Madura Garments will continue to be an industry leader. Its thrust will also be on contract exports with a focus on end-to-end of the value chain — from manufacturing to marketing. Consistent brand building efforts, development of innovative merchandise and aggressive campaigns for each of the brands, have hitherto accelerated brand growth and equity with consumers. The division will continue to leverage upon these strengths.
Rayon division
The rayon division's revenues at Rs. 86.81 crore rose 15.3 per cent compared to Rs. 75.31 crore in the corresponding quarter of the previous year. While VFY sales volume grew by 12.7 per cent to 3,926 tonnes, realisations were affected due to high inventory levels and cheap imports from China. On a positive note, the chlor-alkali segment has been buoyant, buffeted by chemical volumes and higher ECU realisations leading to improved revenues.

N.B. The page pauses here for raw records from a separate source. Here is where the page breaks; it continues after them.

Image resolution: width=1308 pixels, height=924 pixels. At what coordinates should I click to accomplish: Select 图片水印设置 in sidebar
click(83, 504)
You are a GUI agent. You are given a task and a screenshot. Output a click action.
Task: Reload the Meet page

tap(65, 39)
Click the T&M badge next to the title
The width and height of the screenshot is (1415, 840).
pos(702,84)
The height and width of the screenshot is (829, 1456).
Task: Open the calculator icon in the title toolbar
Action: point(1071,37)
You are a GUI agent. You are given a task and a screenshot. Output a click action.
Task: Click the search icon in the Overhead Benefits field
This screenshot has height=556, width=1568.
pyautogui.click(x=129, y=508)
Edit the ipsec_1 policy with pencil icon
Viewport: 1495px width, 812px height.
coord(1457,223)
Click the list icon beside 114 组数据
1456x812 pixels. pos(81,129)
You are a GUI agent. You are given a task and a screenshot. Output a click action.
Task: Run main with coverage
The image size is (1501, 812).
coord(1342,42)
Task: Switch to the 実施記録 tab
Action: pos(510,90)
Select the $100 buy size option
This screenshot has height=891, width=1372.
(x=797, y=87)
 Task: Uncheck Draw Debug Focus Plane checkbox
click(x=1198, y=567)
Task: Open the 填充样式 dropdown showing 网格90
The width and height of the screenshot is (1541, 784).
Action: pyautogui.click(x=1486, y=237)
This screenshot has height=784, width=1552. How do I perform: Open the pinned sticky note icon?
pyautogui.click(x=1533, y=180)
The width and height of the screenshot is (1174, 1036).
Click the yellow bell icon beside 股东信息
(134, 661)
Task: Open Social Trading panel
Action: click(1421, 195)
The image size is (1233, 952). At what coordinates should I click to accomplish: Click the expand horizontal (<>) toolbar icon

Its new caustic soda plant of 45 tpd was commissioned in July 2005, taking its total capacity to 160 tpd. This will be further extended by 40 tpd. A captive power plant of 20 mw is on the anvil too.
Carbon Black division
Carbon Black division's revenues at Rs. 122.26 crore are up by 10.5 per cent vis-à-vis Rs. 110.70 crore attained in the previous year. Domestic sales grew by 9 per cent, which improved the realisation by 10.2 per cent. The volumes were marginally up at 40,988 tonnes while plants operated at their full capacity. Volatile crude oil prices remain a cause of concern.